Partly offsetting the charges was a one-time $157 million gain from sale of BankAmerica's payroll-processing business to New Jersey-based Automatic Data Processing Inc.

Goodwill and other intangible assets totaled about $4.5 billion, up sharply from $796 million at the end of march. Higher intangibles reflect the premium over book value BankAmerica paid for Security Pacific and the markdown of certain Security Pacific assets to market value.

BankAmerica said intangibles may increase when it establishes a collecting bank for disposal of problem assets and when additional assets are marked to market.

It said, however, that unused Security Pacific tax benefits would reduce intangibles when they are recognized.

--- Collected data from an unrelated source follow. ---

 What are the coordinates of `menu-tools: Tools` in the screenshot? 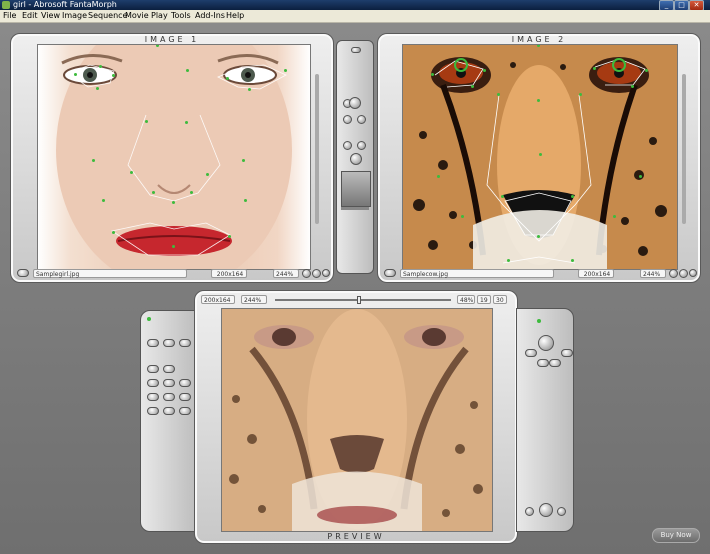 It's located at (181, 16).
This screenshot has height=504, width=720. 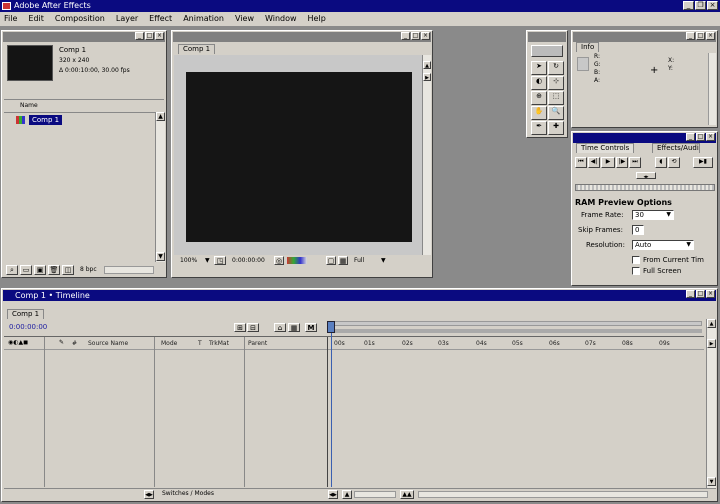 I want to click on from-current-checkbox, so click(x=636, y=260).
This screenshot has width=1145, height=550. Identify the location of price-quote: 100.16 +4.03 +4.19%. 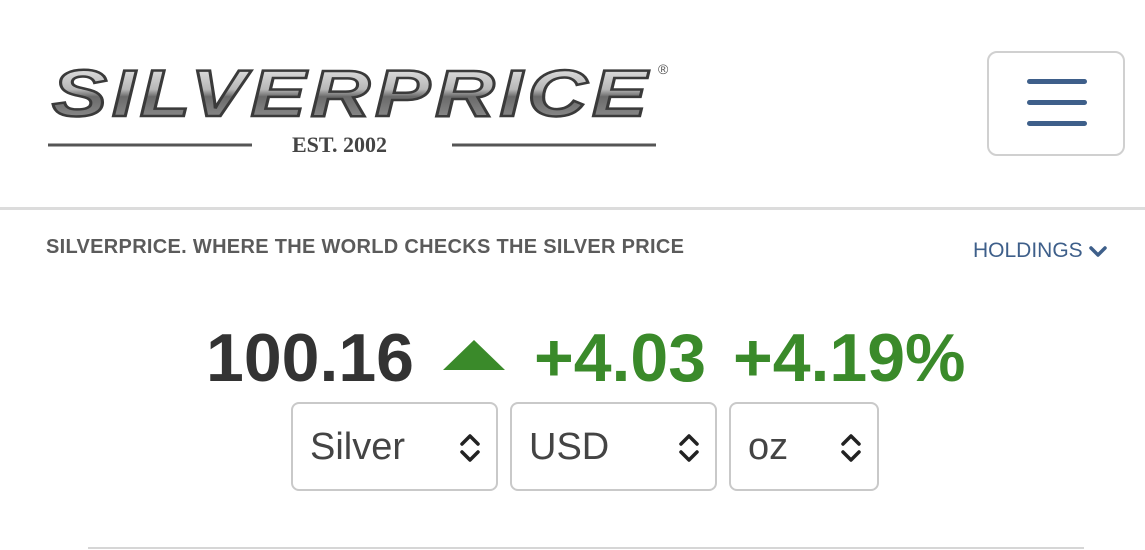
(572, 358).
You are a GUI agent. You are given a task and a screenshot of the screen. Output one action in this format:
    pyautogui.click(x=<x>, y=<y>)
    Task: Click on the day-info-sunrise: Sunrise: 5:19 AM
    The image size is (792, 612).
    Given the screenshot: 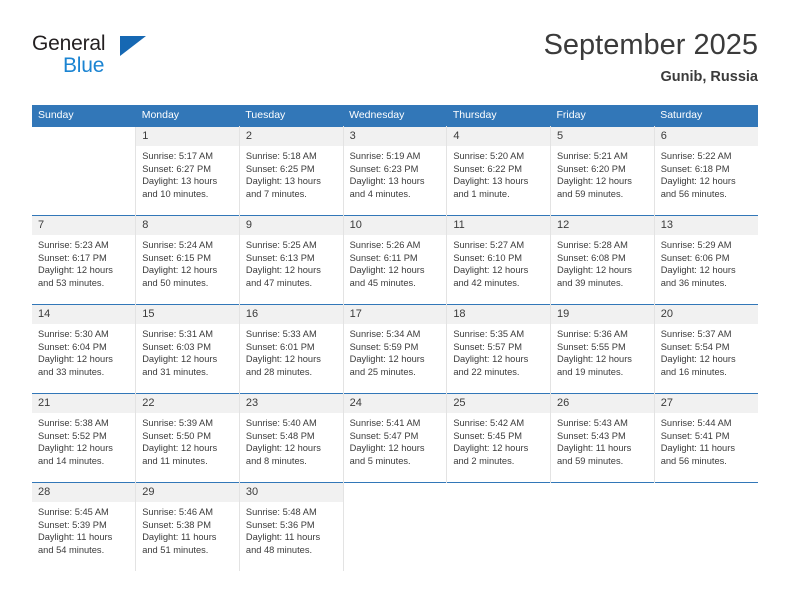 What is the action you would take?
    pyautogui.click(x=385, y=156)
    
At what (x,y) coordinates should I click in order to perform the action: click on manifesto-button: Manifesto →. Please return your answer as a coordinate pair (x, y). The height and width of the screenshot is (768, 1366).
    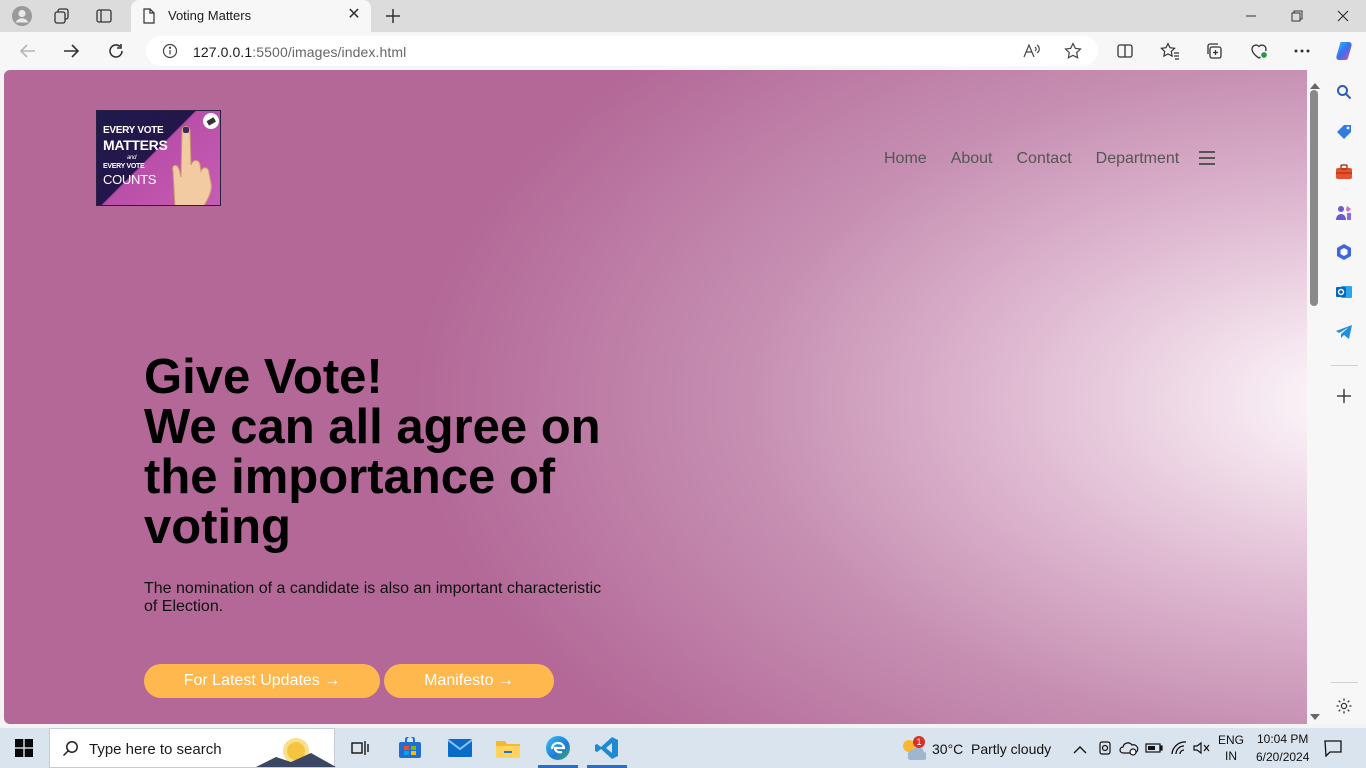
    Looking at the image, I should click on (469, 681).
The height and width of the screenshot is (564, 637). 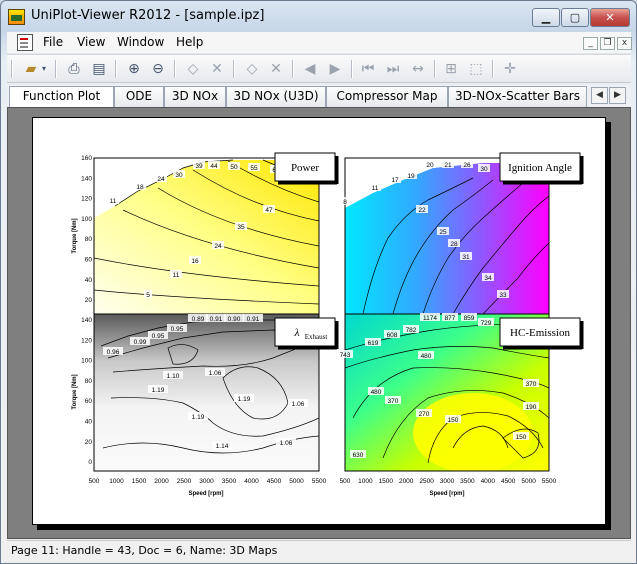 What do you see at coordinates (16, 17) in the screenshot?
I see `app-icon` at bounding box center [16, 17].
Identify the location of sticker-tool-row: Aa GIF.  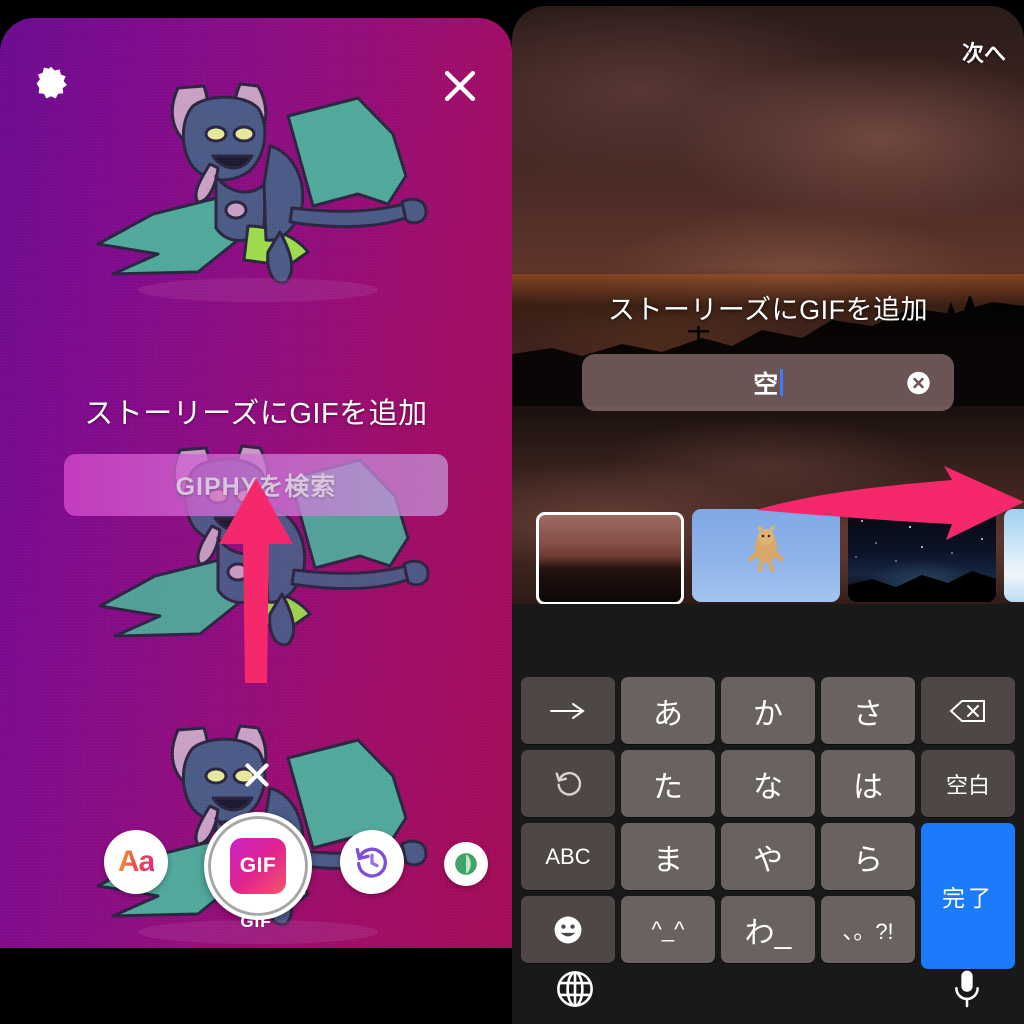
(256, 864).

Nonaccrual Assets Up 54.6%

Nonaccrual assets rose to $4.6 billion due to the merger, a sharp 54.6% increase from the first-quarter level. In addition, BankAmerica held about $1.3 billion in foreclosed property at June 30. The total does not include assets marked to market for immediate sale, BankAmerica said.

Loan-loss reserves totaled $4.5 billion at the end of June, or 103% of nonaccrual assets other than developing-country debt. The second-quarter provision was $240 million, down sharply from a combined $1 billion addition to reserves in the first quarter.

BankAmerica said it had about 88,000 full-time equivalent employees at June 30, down 5.1% from the combined staffing levels of Security Pacific and BankAmerica a year earlier.

The company said it has added about 3,100 full-time staff posts as a result of acquisitions completed in the last year other than the merger with Security Pacific.

CALFED INC.

Although in the second quarter of 1991, CalFed lost only $18.6 million, for the first half of 1992, it lost $10.1 million, compared with a loss of $21.3 million in the first six months of 1991.

The Los Angeles-based thrift company said its quarterly loss stemmed from a $51.9 million loss provision on income-property loans, foreclosed real estate, and real estate investments, a reflection of the deteriorating Southern California realty market.

CalFed's nonperforming assets rose 2.9% in the quarter,to $1.142 billion, or 6.52% of assets. The company said problem residential and multifamily credits grew significantly and now compromise 73% of total nonperforming loans.

Capital Ratios Rise

At the end of the second quarter, CalFed's core and risk-based capital ratios were 4.00% and 7.49%, respectively, up from 3.92% and 7.34% at March 31 - despite the loss.

Total assets were $17.5 billion at June 30, down 13% in 12 months.

This month, CalFed announced an agreement with regulators to modify a special minimum capital plan imposed on it. Under the new agreement, the company has until next June 30 to raise core and risk-based capital ratios to 5% and 9%, respectively. Those standards will require it to raise more than $200 million in capital.

Success of the plan hinges on an agreement with bondholders to exchange about $125 million in subordinated debt for fresh equity.